··· GIVEN DATA

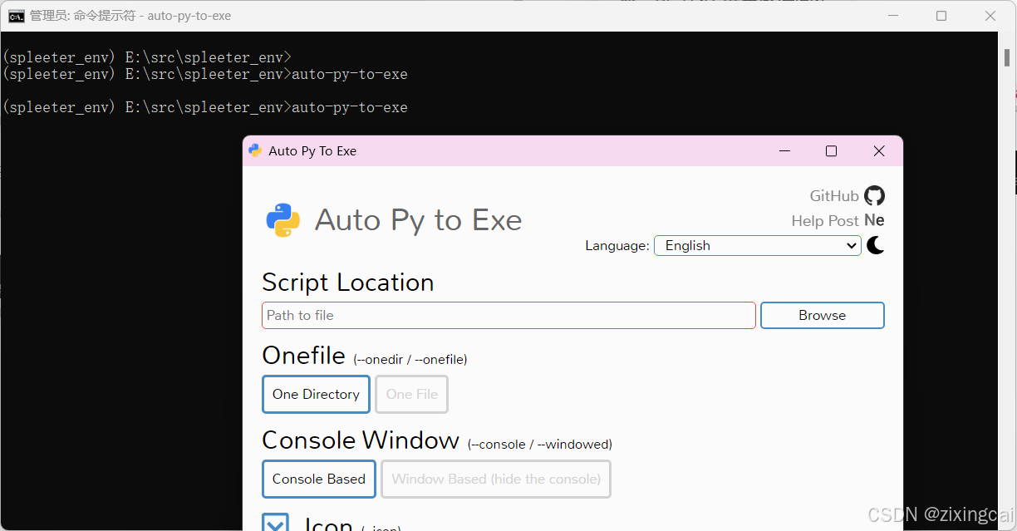
Task: Click the dropdown arrow of the English selector
Action: coord(852,245)
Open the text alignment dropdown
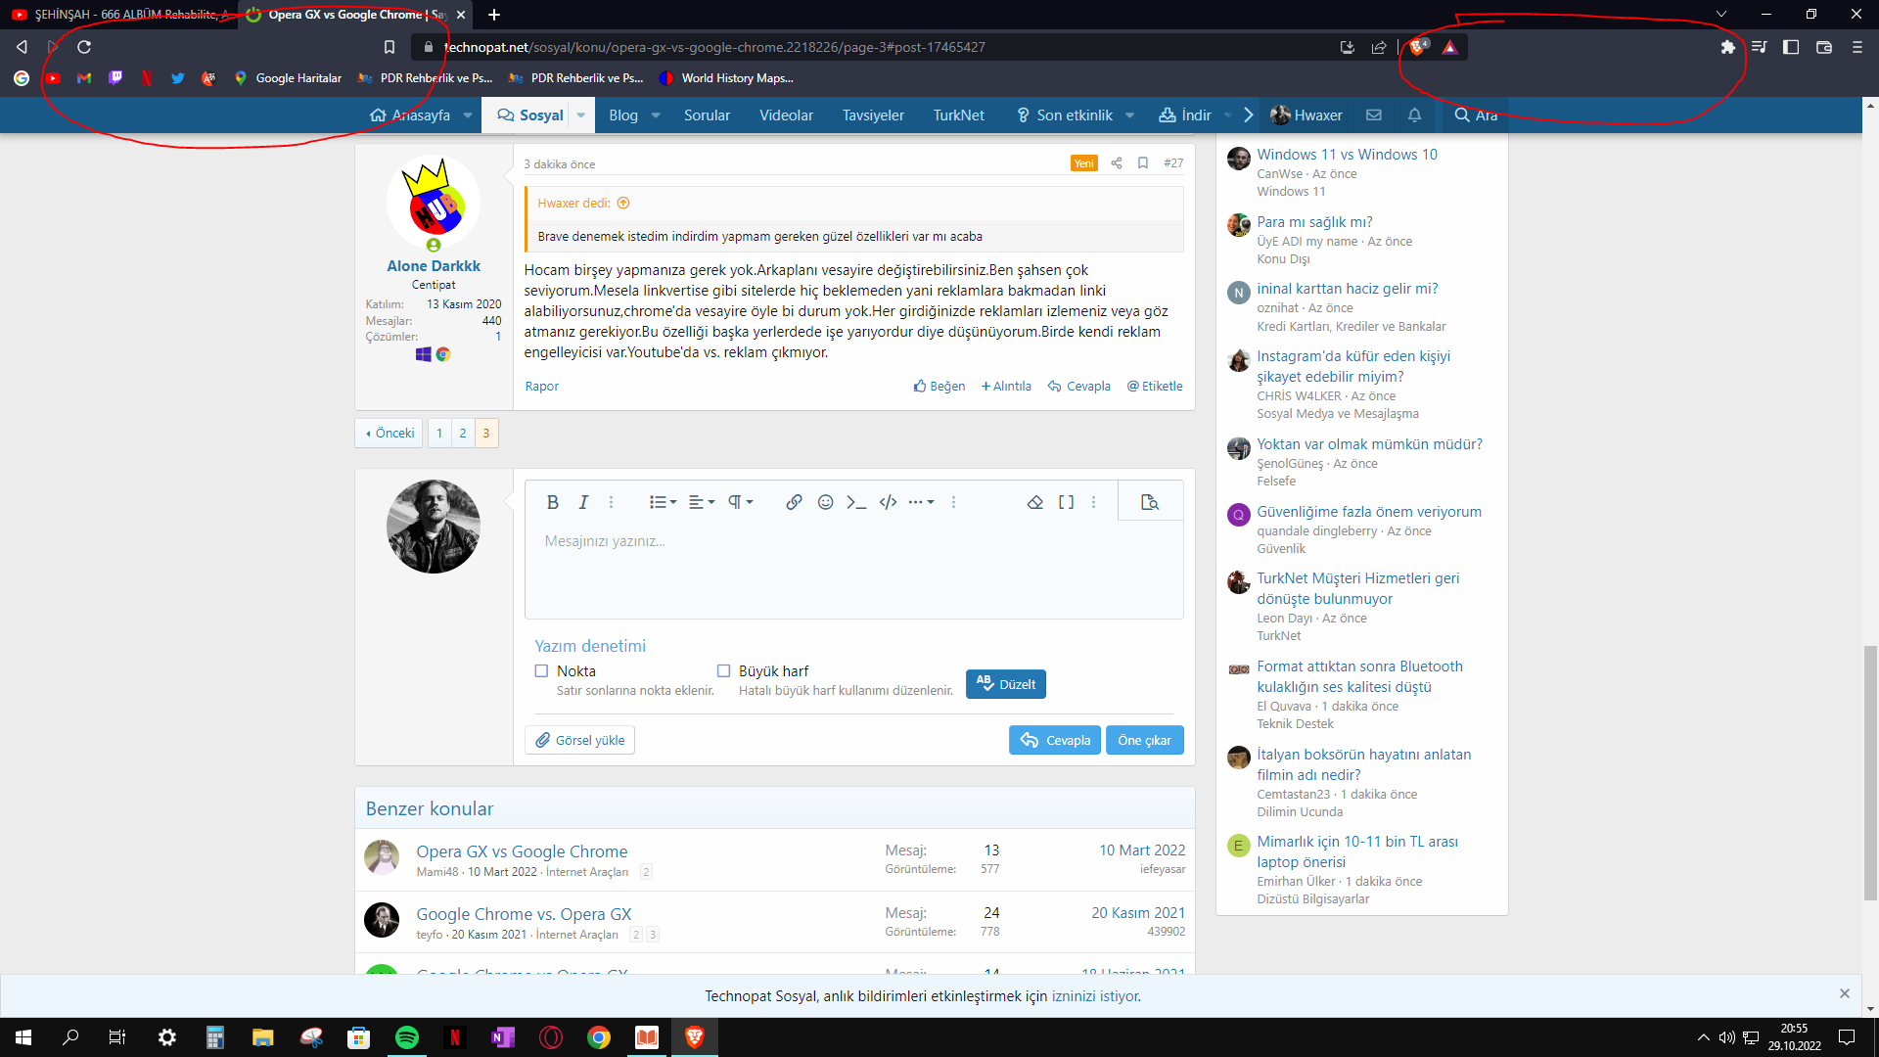Image resolution: width=1879 pixels, height=1057 pixels. 701,502
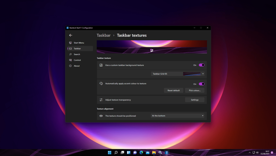Open texture transparency Settings button
The image size is (276, 156).
pos(195,100)
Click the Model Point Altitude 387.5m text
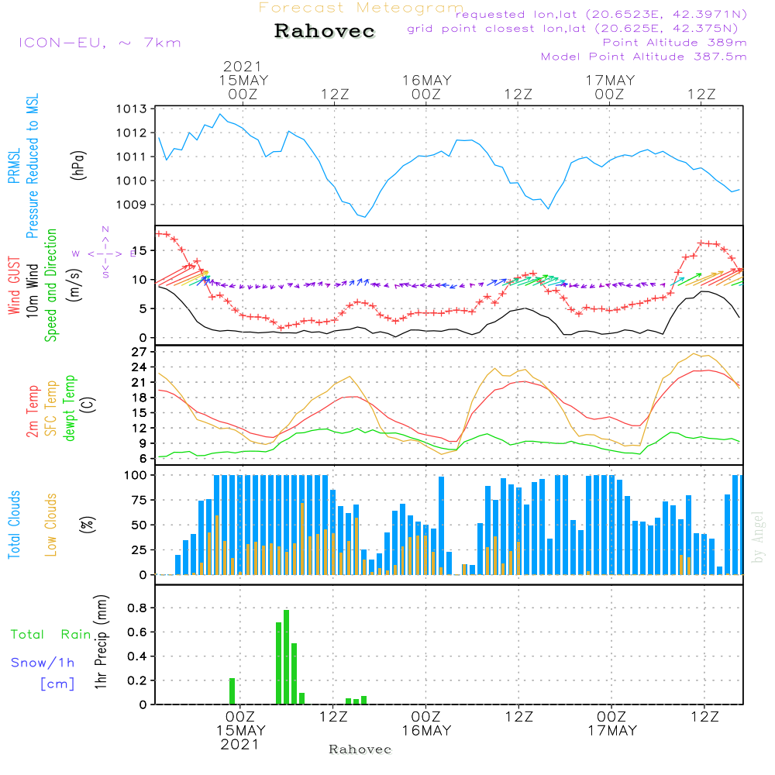This screenshot has width=775, height=775. [643, 57]
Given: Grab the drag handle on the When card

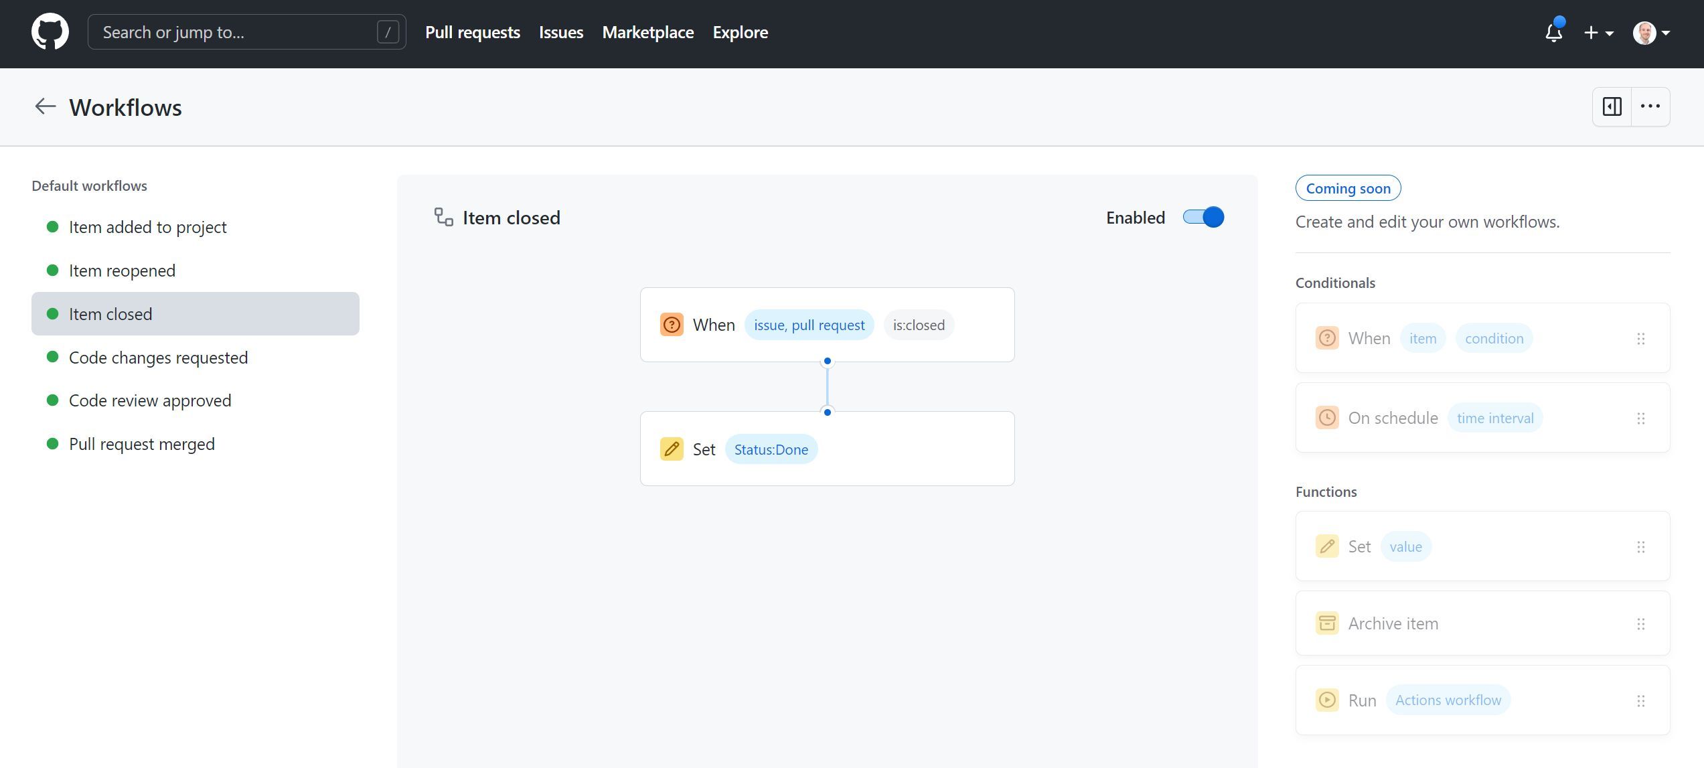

······

■ YOUR INSTRUCTIONS: Copy out all of the lines above word for word, leaving out the pictures.

■ OUTPUT FOR THIS TASK:
Task: Click the dropdown arrow of the English selector
Action: coord(852,245)
Open the text alignment dropdown
Image resolution: width=1879 pixels, height=1057 pixels. 701,502
Open texture transparency Settings button
The image size is (276, 156).
pos(195,100)
Click the Model Point Altitude 387.5m text
This screenshot has width=775, height=775. [643, 57]
Given: Grab the drag handle on the When card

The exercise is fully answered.